Kondo split his force, around either side of Savo Island. Lee briefly engaged Sendai and several Japanese destroyers with radar-guided fire. The Japanese cruiser bid a hasty withdrawal. The cruiser Nagara and four destroyers actually sighted Lee’s force before they were reacquired by American radar. Nagara and her accompanying destroyers, plus Ayanami, engaged the four American destroyers with guns and torpedoes. Much like the results of the previous evening, the US destroyers lost heavily. In a very short time, Benham, Preston, and Walke were mortally wounded, Gwin heavily damaged.
It was at this juncture that Kondo’s mistaken identity of the two US fast battleships spelled doom. Washington and South Dakota steamed on, closing with Kirishima, two heavy cruisers, and two destroyers. South Dakota, closest to the Japanese force, suffered a massive power failure which blinded her radars and knocked out her gun mounts. She was set upon by the Japanese destroyers and cruisers as she passed, impotent, within 5,000 yards of the enemy. As she had turned to avoid the burning American destroyers, she had been silhouetted against the flames, and became a target for every Japanese gun. The battleship was hit repeatedly topside, damaging her gunfire control systems, knocking out communications, and causing almost 100 casualties.
However, unseen and unmolested by Japanese fire, Washington loomed in the darkness. Her secondary (5-inch/38) batteries pounded the destroyer Ayanami to a burning wreck within a few minutes. She had refrained from firing her main battery at her radar contact, because she had been unable to communicate with South Dakota to confirm her location. When South Dakota was engaged by Japanese guns, Washington had no doubt of her target. What followed was the first encounter between battleships in the Pacific War. It was a one-sided affair. At a range of just 8,900 yards, Washington commenced a radar-targeted engagement of Kirishima with her 16-inch main battery. In just over six minutes, Washington fired 75 16-inch projectiles, striking Kirishima between ten and twenty times, and plastering her with 5-inch fire. Kirishima was finished. Her topside was a wreck of twisted metal, her steering destroyed, and she had been holed below the waterline. Kirishima capsized and sank in the early hours of 15 November. Ayanami was abandoned and scuttled.
The surviving Japanese transports reached Tassafaronga, but as soon as daylight broke, the four ships were taken under fire by aircraft from Henderson Field, the 5-inch guns of the 3rd Marine Defense Battalion, and an Army Coastal Artillery battery (155mm Long Toms). As with their sunken sisters, most of the Japanese soldiers managed to get ashore, but almost all of the supplies, food, ammunition, and equipment were lost.

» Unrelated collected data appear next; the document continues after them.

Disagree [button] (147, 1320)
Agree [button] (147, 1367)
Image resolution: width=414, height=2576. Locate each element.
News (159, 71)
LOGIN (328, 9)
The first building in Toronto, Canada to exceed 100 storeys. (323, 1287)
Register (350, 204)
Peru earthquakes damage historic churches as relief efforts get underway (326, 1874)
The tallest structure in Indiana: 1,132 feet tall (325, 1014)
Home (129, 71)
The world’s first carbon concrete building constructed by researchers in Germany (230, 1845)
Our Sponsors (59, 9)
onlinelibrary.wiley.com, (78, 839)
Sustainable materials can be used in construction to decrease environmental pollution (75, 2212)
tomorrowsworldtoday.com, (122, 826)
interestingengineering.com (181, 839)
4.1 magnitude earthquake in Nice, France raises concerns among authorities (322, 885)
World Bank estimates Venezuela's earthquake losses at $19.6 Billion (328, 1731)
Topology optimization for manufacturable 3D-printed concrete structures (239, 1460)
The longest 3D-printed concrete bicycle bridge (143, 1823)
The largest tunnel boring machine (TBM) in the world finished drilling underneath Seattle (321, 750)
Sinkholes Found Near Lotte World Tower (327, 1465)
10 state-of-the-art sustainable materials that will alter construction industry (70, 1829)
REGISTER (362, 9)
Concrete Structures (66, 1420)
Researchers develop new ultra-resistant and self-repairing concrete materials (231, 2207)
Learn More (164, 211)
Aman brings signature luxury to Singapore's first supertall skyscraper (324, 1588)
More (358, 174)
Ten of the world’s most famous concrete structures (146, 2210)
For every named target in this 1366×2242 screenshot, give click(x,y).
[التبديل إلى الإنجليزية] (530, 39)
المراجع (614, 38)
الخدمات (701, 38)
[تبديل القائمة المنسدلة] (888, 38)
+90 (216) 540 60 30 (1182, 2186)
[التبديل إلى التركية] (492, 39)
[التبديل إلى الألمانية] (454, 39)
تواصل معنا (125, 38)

The naval actions in the skies and waters of Guadalcanal between 12 and 15 November 1942 were costly to both sides. The action was fierce, confused, and deadly. Losses of men and ships were nearly even. However, these battles were the turning point in the Solomons. Control of the waters around the island of Guadalcanal passed permanently to the United States Navy. There would be more bloody fights in those waters, and even stunning setbacks (Tassafaronga), but US naval and air power in the Solomons would continue to grow, while that of Japan would continue to wane. The Japanese would continue to attempt supply of its garrison ashore, to diminishing effects, but would never again send reinforcements down “the Slot” to wrest the island from the Marines. The First and Second Naval Battles for Guadalcanal represent the last running of the Tokyo Express.